Antipsychotics may be helpful if there is aggression or frank psychosis but have limited usefulness otherwise. Because of the higher risk of parkinsonism, atypical neuroleptics such as quetiapine, risperidone, olanzapine, aripiprazole, and possibly pimavanserin (recently approved for the treatment of psychosis in Parkinson’s disease) are preferred.

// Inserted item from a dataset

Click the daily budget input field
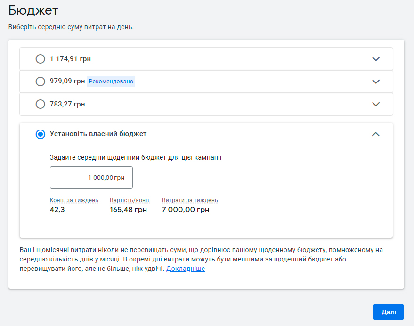The height and width of the screenshot is (326, 414). pos(91,178)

Agents approved for the treatment of Alzheimer’s disease have been de facto adopted in treating FTD [27], but data supporting such usage is lacking. In fact, cholinesterase inhibitors have been associated with increased agitation in bvFTD [28]. A possible role remains in the treatment of PPA, particularly for lvPPA or if Alzheimer’s disease remains in the differential. Treatment with memantine has been found to be of no benefit to patients with FTD [29].

There may be a role for dextromethorphan/quinidine in the treatment of agitation. It is approved for the treatment of pseudobulbar affect and has recently been demonstrated to be helpful in the control of agitation in Alzheimer’s disease [30].

ICD-10 Codes

  • G30 Alzheimer disease

    • G30.0 Alzheimer disease with early onset

    • G30.1 Alzheimer disease with late onset

    • G30.8 Other Alzheimer disease

    • G30.9 Alzheimer disease, unspecified

  • G31 Other degenerative disease of nervous system, not elsewhere classified

    • G31.0 Frontotemporal dementia

      • G31.01 Pick disease

      • G31.09 Other frontotemporal dementia

There are no specific billable codes for PPA. All three variants can be coded under G31.09, although lvPPA might better be coded under G30.0 or G30.1.